Samsung SDI (SSDI) manufactures batteries and other electronic components for various industries. Its clients include Samsung Electronics and other sister companies, but two thirds of its revenue actually comes from non-affiliate companies including Apple.
SSDI took the brunt of the Note 7 crisis. The company was initially blamed for the slew of fire incidents that eventually forced Samsung Electronics to recall the device. Fire incidents continued even after Samsung switched to Amperex batteries, but the damage to SSDI’s reputation was already done.
Company insiders told Reuters that several existing customers have expressed concerns about the reliability of Samsung SDI batteries. Among them, Apple, one of the biggest battery buyers in the world.

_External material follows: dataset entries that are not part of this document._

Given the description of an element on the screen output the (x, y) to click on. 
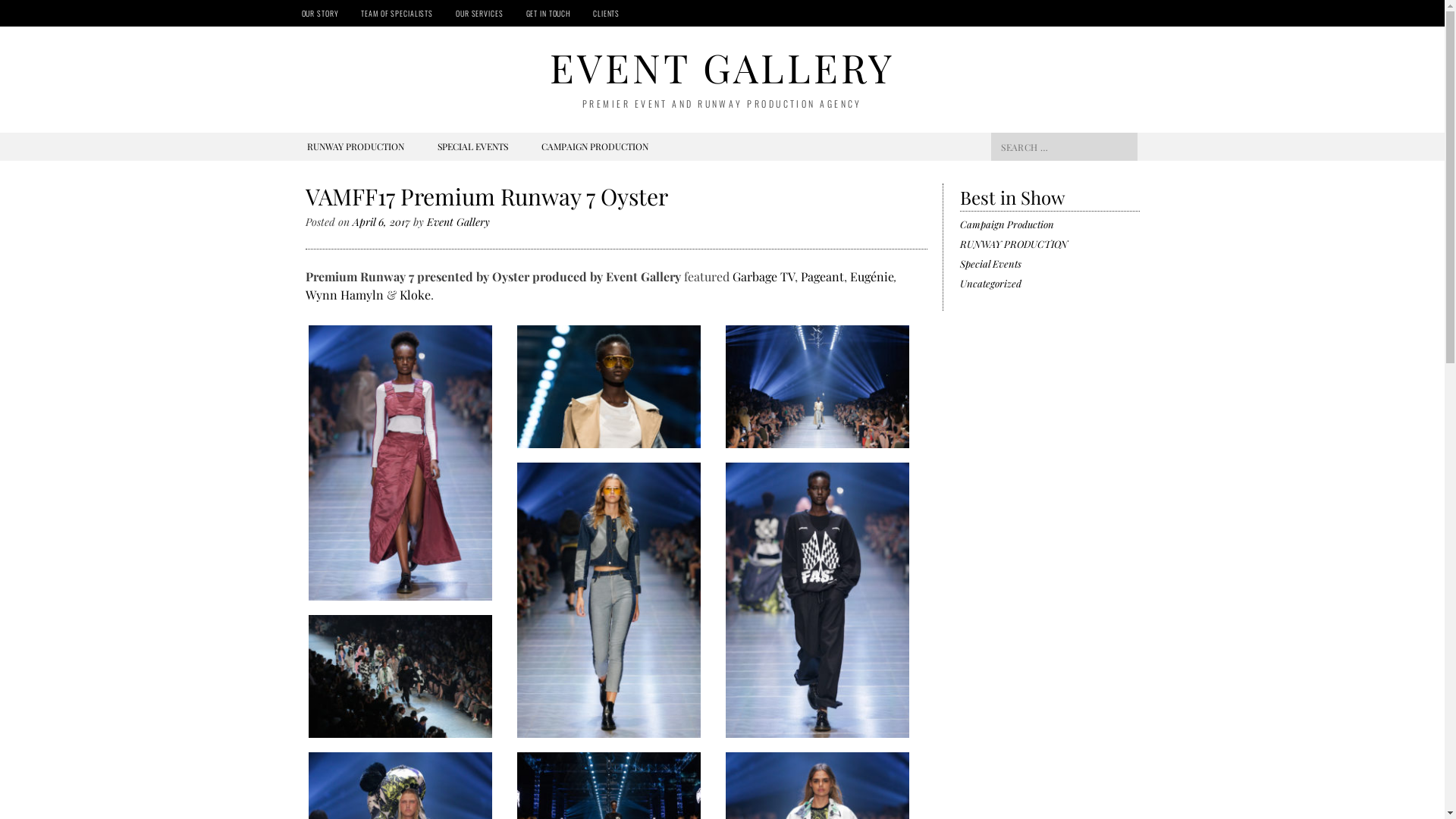
CLIENTS Element type: text (605, 12)
Garbage TV Element type: text (763, 276)
TEAM OF SPECIALISTS Element type: text (396, 12)
RUNWAY PRODUCTION Element type: text (1013, 243)
Pageant Element type: text (822, 276)
Event Gallery Element type: text (457, 221)
OUR STORY Element type: text (319, 12)
CAMPAIGN PRODUCTION Element type: text (594, 146)
GET IN TOUCH Element type: text (547, 12)
SPECIAL EVENTS Element type: text (472, 146)
Uncategorized Element type: text (990, 282)
OUR SERVICES Element type: text (479, 12)
Campaign Production Element type: text (1007, 223)
April 6, 2017 Element type: text (380, 221)
EVENT GALLERY Element type: text (721, 66)
Wynn Hamyln Element type: text (343, 294)
RUNWAY PRODUCTION Element type: text (354, 146)
Kloke Element type: text (413, 294)
SKIP TO CONTENT Element type: text (344, 146)
Special Events Element type: text (990, 263)
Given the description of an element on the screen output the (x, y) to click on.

“Since the first recall, we’ve had many inquiries from our clients, including Apple, asking whether batteries used in their products are safe,” said a source at SSDI.
While Samsung SDI might be able to convince existing customers to stay, acquiring new clients may be more difficult, claim analysts cited by Reuters.
Samsung SDI’s market value decreased by around 20 percent since the Note 7 fiasco began and its Q3 operating loss doubled year-on-year.
Unsurprisingly, the highly embarrassing affair caused some soul searching within the company: “It’s a matter of our capability … We thought we had control (over all aspects of manufacturing), but it turned out there were some aspects we weren’t able to govern,” said one Samsung SDI employee.
Samsung Electronics has yet to reveal the precise cause of the Note 7 fire incidents. The Reuters report suggests that the phone was simply too ambitious. “We focused on boosting battery capacity, but this could have been disadvantageous to reliability,” said one engineer.
Meanwhile, the extent of the damage to Samsung Electronics’ image has been limited. According to a recent poll, most customers still trust Samsung devices.